DATA EXCERPTS:
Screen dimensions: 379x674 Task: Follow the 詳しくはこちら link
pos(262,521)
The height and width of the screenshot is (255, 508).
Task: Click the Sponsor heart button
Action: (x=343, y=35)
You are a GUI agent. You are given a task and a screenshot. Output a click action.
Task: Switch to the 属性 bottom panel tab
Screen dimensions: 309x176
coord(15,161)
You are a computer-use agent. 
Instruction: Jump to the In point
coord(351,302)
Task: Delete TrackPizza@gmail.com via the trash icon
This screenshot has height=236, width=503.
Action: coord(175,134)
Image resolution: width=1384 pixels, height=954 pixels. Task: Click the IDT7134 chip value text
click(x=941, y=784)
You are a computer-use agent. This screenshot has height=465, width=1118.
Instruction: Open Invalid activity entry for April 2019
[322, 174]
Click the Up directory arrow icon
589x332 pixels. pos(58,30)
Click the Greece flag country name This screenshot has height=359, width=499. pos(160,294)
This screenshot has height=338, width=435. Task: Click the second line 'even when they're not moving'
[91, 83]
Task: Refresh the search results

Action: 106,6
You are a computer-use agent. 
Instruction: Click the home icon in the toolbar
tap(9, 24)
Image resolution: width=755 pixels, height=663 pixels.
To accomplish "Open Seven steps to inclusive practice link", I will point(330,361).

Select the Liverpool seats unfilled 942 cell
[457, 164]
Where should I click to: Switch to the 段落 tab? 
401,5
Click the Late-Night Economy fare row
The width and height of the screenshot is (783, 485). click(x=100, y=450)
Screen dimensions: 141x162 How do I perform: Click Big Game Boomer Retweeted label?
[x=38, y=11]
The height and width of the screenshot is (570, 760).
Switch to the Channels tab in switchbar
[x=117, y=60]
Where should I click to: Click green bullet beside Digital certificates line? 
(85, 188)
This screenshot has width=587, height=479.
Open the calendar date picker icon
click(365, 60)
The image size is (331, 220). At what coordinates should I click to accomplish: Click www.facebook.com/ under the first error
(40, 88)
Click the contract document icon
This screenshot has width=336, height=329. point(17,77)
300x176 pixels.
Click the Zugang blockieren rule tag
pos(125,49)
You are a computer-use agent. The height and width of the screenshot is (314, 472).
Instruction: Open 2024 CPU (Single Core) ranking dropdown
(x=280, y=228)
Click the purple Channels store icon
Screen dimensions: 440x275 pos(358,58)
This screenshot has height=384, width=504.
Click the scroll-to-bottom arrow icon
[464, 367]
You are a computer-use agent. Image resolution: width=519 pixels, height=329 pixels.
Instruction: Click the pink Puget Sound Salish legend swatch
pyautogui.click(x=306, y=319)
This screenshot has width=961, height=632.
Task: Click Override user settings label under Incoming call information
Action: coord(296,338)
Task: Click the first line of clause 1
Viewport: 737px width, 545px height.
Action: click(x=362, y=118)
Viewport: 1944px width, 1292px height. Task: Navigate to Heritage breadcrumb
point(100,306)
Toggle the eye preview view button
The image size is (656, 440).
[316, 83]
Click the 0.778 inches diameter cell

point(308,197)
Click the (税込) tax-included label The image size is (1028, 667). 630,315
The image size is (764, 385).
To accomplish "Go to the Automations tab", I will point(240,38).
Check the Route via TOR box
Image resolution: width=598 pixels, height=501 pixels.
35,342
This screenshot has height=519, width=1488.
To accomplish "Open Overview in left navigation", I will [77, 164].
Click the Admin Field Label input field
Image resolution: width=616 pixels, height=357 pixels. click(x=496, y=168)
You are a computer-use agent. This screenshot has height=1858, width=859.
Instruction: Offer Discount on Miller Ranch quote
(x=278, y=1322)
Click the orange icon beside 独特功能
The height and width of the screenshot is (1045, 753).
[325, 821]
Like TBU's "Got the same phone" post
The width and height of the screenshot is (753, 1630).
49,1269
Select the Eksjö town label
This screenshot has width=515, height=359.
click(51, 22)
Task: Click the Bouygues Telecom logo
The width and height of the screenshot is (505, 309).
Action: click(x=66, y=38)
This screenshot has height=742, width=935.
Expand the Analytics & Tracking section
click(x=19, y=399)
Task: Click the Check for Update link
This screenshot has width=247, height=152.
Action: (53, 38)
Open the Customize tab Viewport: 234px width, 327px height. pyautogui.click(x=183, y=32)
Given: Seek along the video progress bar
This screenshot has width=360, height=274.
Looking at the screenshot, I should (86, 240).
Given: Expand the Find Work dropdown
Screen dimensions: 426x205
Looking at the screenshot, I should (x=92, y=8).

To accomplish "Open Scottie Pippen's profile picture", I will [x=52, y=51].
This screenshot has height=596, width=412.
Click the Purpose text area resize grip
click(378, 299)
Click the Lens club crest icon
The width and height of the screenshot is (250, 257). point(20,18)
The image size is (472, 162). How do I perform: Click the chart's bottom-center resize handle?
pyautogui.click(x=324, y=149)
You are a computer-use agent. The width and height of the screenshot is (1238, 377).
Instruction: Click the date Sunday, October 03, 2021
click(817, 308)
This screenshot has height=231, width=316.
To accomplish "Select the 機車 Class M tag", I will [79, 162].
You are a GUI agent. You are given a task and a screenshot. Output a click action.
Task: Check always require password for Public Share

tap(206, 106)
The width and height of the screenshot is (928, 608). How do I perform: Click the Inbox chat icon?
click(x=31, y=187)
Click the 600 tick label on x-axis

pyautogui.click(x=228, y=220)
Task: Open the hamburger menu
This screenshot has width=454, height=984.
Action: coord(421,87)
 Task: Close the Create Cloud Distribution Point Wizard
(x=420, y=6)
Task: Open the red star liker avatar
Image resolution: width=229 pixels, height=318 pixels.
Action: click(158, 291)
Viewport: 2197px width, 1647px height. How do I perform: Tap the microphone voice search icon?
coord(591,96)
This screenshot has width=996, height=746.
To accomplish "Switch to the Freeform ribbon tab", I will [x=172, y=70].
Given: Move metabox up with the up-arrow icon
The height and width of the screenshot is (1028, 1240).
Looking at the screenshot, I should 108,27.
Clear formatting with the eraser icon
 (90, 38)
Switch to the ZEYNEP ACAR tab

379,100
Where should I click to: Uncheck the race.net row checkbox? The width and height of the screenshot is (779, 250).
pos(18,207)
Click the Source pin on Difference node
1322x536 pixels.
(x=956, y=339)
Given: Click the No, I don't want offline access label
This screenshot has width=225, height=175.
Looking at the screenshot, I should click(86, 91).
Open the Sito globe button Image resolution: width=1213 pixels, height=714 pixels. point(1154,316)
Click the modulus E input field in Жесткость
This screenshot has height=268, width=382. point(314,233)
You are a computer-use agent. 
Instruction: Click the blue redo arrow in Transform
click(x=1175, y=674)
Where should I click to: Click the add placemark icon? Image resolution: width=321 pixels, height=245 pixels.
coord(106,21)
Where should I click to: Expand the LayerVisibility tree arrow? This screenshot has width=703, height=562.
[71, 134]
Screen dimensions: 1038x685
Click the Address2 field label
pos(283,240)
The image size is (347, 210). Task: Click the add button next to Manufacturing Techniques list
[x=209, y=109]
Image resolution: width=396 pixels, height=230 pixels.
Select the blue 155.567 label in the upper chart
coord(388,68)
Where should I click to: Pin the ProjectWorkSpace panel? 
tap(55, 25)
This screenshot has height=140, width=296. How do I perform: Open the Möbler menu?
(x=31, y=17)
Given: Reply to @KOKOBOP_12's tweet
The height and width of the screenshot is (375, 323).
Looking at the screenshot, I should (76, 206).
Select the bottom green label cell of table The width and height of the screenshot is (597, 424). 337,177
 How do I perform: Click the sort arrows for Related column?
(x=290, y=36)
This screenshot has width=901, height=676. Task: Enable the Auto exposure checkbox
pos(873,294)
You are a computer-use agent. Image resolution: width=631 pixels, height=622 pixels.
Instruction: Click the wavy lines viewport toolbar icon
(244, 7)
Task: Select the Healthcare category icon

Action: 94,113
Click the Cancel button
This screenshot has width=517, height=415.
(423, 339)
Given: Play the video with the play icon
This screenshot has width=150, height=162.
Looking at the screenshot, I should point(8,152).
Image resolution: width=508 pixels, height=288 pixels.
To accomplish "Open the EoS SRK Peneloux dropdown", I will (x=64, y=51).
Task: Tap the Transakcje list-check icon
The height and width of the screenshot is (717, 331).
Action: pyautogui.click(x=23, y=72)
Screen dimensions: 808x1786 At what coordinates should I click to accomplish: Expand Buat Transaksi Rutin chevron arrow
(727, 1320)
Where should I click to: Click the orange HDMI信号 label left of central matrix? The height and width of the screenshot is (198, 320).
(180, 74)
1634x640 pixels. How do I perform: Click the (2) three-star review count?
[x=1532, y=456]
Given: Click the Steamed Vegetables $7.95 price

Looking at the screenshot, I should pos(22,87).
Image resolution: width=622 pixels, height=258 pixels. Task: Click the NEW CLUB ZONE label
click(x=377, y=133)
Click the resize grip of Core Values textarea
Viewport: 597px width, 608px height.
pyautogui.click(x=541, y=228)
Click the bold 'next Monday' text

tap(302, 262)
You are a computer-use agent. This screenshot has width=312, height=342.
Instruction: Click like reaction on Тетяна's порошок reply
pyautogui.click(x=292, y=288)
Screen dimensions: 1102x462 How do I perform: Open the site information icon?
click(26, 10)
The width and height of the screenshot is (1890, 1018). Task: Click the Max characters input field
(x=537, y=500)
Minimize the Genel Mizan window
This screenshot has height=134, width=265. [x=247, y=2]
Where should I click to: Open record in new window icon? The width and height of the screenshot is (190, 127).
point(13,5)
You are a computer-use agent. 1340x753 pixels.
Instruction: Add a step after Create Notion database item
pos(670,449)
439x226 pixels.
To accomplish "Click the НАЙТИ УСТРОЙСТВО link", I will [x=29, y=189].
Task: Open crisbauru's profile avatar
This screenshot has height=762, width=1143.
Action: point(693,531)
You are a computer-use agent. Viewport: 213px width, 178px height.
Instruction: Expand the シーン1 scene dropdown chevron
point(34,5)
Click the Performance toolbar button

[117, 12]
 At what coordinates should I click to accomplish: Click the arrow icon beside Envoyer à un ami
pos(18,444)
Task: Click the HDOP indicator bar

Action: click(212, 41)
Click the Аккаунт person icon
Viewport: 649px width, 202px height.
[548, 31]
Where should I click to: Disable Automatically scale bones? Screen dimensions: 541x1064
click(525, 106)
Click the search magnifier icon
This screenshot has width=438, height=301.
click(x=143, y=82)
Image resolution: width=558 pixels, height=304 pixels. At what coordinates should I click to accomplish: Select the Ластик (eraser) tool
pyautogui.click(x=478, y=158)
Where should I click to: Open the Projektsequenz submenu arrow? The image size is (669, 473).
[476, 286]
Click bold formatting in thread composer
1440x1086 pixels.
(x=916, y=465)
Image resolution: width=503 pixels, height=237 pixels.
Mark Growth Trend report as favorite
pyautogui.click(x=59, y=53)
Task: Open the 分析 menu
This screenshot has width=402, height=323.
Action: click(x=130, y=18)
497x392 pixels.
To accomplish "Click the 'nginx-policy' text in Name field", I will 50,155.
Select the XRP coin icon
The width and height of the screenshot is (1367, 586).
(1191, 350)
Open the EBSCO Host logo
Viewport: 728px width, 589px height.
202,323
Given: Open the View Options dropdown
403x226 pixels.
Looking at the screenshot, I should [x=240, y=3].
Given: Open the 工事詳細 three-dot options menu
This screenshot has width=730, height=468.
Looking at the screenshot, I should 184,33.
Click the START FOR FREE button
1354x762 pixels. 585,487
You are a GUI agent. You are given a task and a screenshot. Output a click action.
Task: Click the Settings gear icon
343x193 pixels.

WHAT IS NEEDED:
The word "avatar" appears in how many lines of the records? Give the number only.

YOUR RESPONSE:
2